** begin **

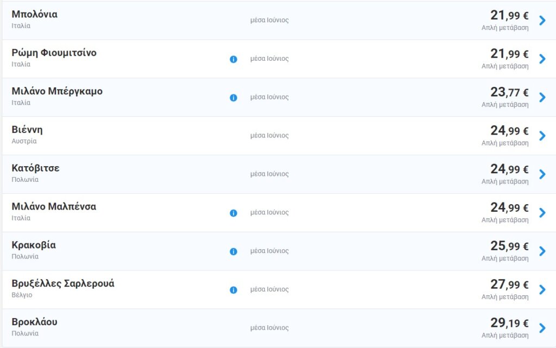The height and width of the screenshot is (348, 556).
Task: Open info icon for Μιλάνο Μαλπένσα
Action: click(x=233, y=213)
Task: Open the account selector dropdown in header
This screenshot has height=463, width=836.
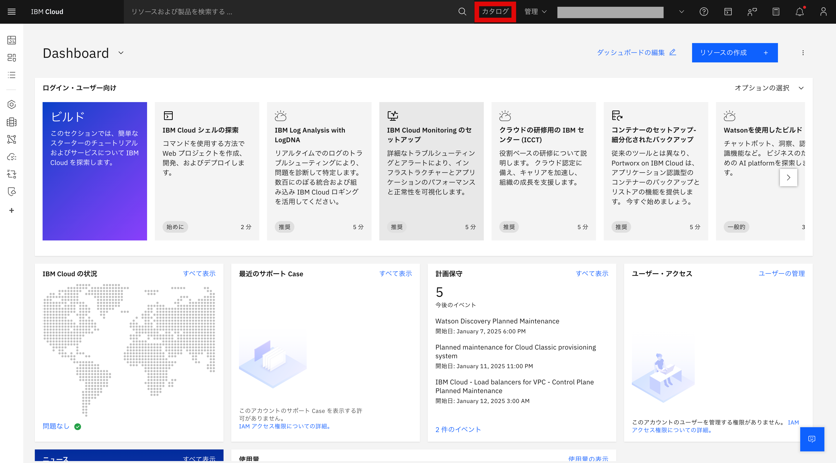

** end **

Short exercise ->
Reproduce every item above word for word, leaving out the pictures.

Response to the task ->
The height and width of the screenshot is (348, 556).
Task: Open info icon for Μιλάνο Μαλπένσα
Action: click(x=233, y=213)
Task: Open the account selector dropdown in header
This screenshot has height=463, width=836.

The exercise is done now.